The next day I found myself on a small airplane traveling to upstate New York. There I would be attending a traditional Tibetan Buddhist funeral ceremony. The weather was bright and clear. I hadn’t a clue about what to expect. What I found was a rare and precious dignity in the land and community. I felt guided and held in tenderness. I recall standing above Jerry’s casket hours before his cremation. He looked kingly and serene. I was numb, but grateful I could say good-bye to him in this manner. Two days later I found myself driving home with his widow Chris; Jerry’s ashes in the back seat. We seemed to sail into Chicago with the wind at our backs.

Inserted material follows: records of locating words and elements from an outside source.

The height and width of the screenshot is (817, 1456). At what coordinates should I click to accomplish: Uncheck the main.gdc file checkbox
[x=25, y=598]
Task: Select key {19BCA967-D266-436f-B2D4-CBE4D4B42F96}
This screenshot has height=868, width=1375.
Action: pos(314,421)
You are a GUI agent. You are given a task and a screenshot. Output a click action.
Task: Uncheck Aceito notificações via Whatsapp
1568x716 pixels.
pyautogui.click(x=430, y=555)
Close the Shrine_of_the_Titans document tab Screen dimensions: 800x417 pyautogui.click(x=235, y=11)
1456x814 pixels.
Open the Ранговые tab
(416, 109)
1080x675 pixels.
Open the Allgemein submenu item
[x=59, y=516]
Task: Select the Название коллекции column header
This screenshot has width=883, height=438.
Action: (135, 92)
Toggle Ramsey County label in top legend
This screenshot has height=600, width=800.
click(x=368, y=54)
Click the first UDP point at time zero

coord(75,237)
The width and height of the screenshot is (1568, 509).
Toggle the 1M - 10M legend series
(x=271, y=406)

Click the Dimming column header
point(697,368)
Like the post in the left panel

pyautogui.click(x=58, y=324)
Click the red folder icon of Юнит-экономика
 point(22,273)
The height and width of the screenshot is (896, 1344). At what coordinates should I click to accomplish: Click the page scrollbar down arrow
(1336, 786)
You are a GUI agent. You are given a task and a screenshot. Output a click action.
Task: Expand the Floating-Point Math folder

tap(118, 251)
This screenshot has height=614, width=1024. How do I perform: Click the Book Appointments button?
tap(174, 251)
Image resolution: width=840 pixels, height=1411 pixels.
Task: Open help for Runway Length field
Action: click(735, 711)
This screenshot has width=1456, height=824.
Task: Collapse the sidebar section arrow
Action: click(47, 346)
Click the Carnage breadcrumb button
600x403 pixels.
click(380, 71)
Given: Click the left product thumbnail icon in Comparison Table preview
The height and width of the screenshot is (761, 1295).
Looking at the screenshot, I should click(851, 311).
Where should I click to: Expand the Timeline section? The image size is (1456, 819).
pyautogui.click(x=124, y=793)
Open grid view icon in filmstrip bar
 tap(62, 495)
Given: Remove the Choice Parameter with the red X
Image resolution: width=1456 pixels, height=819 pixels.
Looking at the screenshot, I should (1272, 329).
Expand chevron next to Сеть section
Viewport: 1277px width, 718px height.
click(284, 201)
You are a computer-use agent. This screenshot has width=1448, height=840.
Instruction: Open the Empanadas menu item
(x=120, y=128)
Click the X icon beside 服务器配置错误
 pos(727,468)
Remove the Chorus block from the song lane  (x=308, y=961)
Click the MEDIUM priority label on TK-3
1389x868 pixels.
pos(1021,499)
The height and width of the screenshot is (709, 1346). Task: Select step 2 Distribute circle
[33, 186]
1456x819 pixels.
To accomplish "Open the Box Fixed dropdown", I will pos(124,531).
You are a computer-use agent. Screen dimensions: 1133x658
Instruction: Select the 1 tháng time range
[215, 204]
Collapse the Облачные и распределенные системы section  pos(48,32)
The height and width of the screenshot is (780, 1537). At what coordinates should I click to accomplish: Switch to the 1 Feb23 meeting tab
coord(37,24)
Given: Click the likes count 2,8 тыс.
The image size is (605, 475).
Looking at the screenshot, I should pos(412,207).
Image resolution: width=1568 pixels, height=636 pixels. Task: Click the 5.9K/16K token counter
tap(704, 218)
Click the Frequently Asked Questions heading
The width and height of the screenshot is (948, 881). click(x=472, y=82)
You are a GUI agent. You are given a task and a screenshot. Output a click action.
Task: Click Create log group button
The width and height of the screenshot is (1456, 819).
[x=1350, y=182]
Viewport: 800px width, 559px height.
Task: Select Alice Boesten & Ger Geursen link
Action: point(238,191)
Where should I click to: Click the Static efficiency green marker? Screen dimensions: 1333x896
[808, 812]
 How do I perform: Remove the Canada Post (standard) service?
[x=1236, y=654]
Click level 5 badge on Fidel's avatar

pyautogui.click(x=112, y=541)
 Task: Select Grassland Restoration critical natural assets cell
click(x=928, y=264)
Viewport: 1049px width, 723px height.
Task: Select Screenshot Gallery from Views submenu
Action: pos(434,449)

Landing was more difficult. Chris swiftly assumed the executive directorship of the Center and began planning Jerry’s memorial. I was now left with the question I had been slowly contemplating before these events: when would I go into private practice? An intense period of soul-searching had commenced again.

Meanwhile, I called and met with all of Jerry’s clients. The Center for Grief Recovery was in the midst of its own traumatic grief reaction. It’s founder and director had suddenly disappeared and forever. The waves around us grew large and our boat bobbed and weaved. Our goal was to see clients and to deal with our own shock and disbelief as a staff. Jerry became a symbol for me then. In the absence of his physical form his legacy became increasingly important. I had used the word legacy before, but it had a new feeling about it now. Do I have a legacy? What is my life work? Can I stay where I am and be fulfilled? Unclear. But as some of the clouds dispersed I saw myself sitting in his chair at his desk seeing his clients working along side his wife at his counseling center. The Center for Grief Recovery and Sibling Loss—an idea conceived out of the shattering experience of losing his older brother to a hunting accident as a child—now uncannily seemed to hint its way into my awareness. Little did I really know, that while he certainly was planning to come home after his retreat, Jerry had also been thinking I’d make a good candidate for the directorship of a counseling center.